* [SET TASK]:
Copy the stretch of the records below exactly, from the line containing "Open the Getty Images folder" through the line containing "[x=67, y=46]". Leave the pictures out of your answer.

* [PROVIDED RECORDS]:
============================================================
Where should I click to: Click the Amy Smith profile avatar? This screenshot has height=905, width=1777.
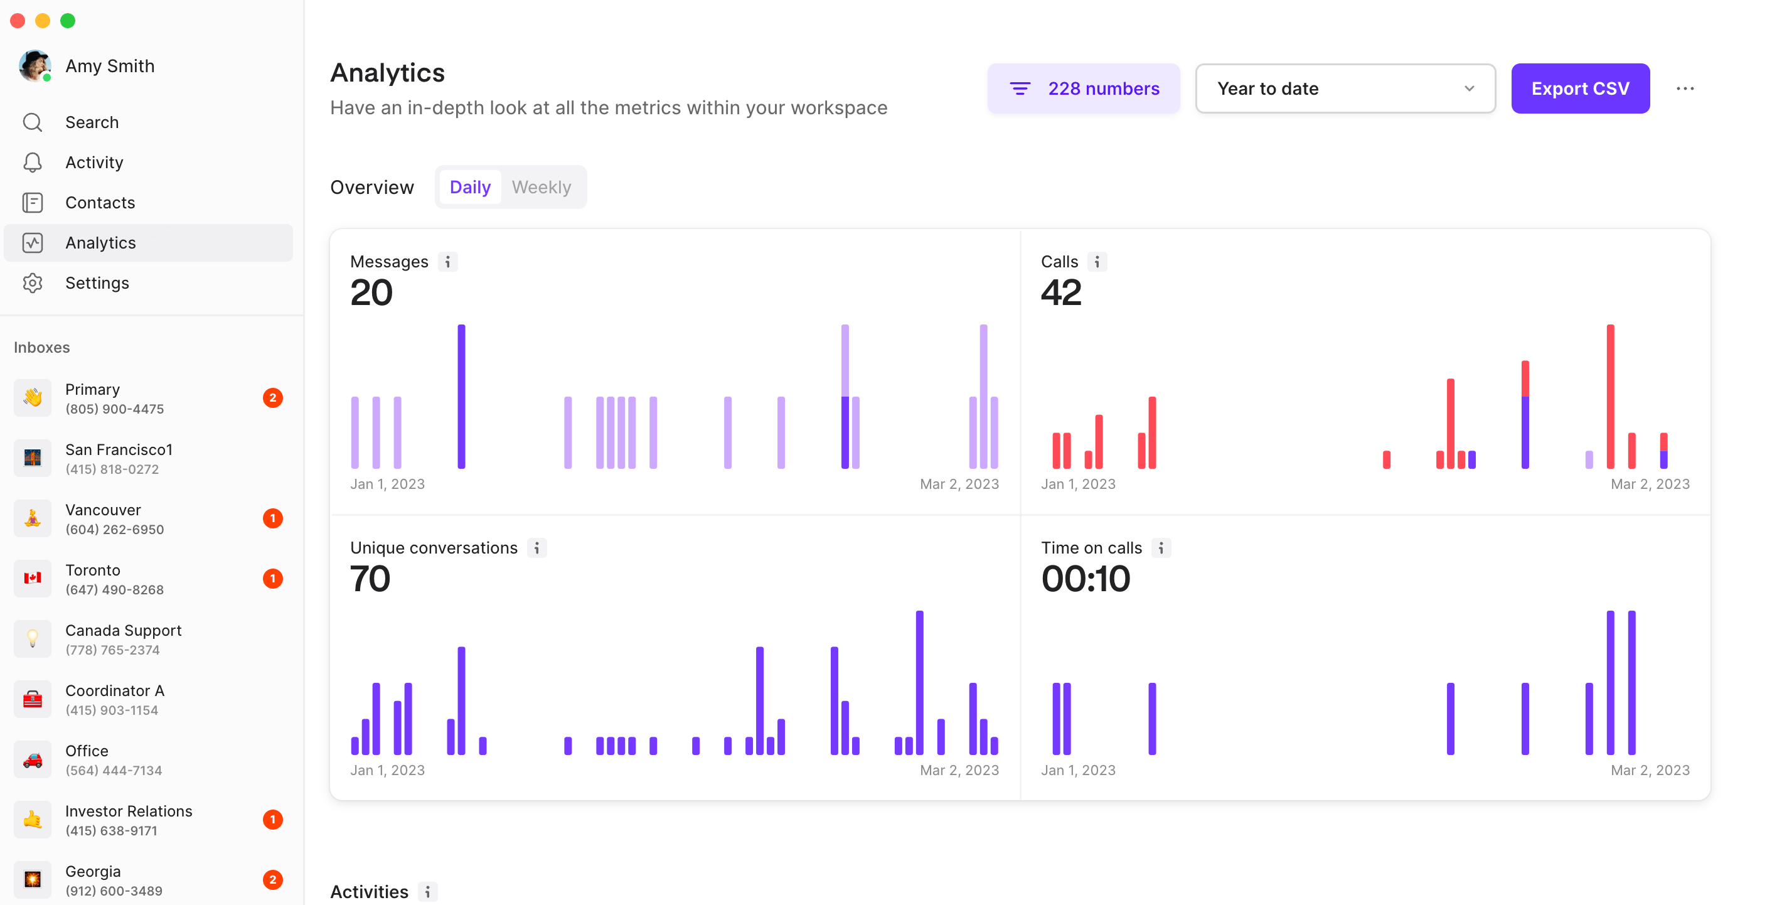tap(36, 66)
============================================================
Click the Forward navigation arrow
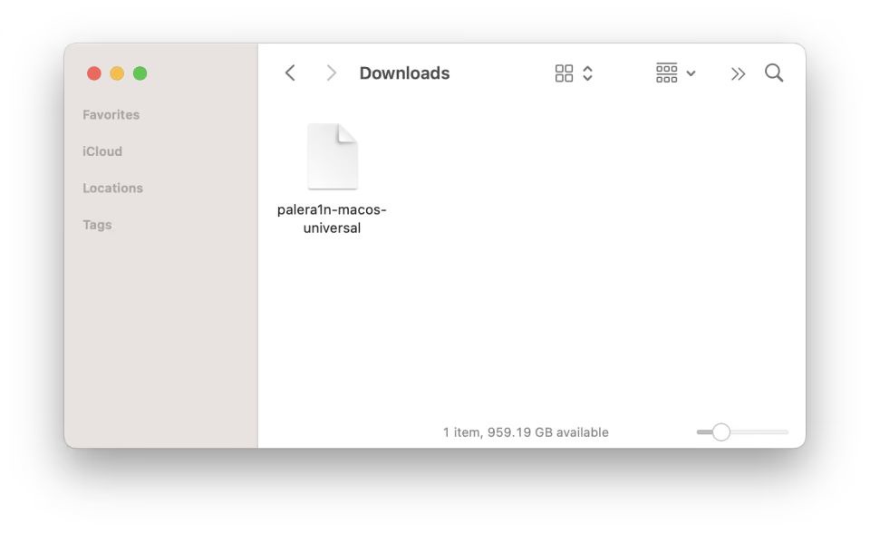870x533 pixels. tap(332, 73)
============================================================
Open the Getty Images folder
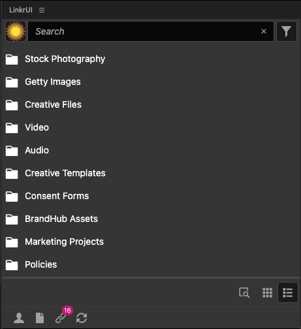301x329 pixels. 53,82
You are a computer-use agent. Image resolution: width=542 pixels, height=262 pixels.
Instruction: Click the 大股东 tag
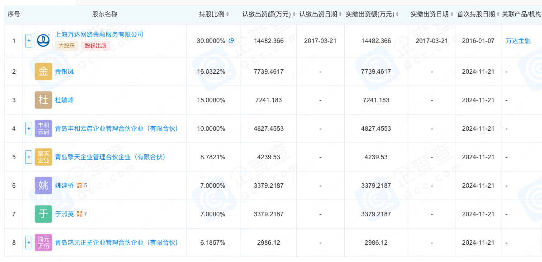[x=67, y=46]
============================================================
* [FINAL ANSWER]:
Open the Getty Images folder
301x329 pixels. 53,82
You are a computer-use agent. Image resolution: width=542 pixels, height=262 pixels.
Instruction: Click the 大股东 tag
[x=67, y=46]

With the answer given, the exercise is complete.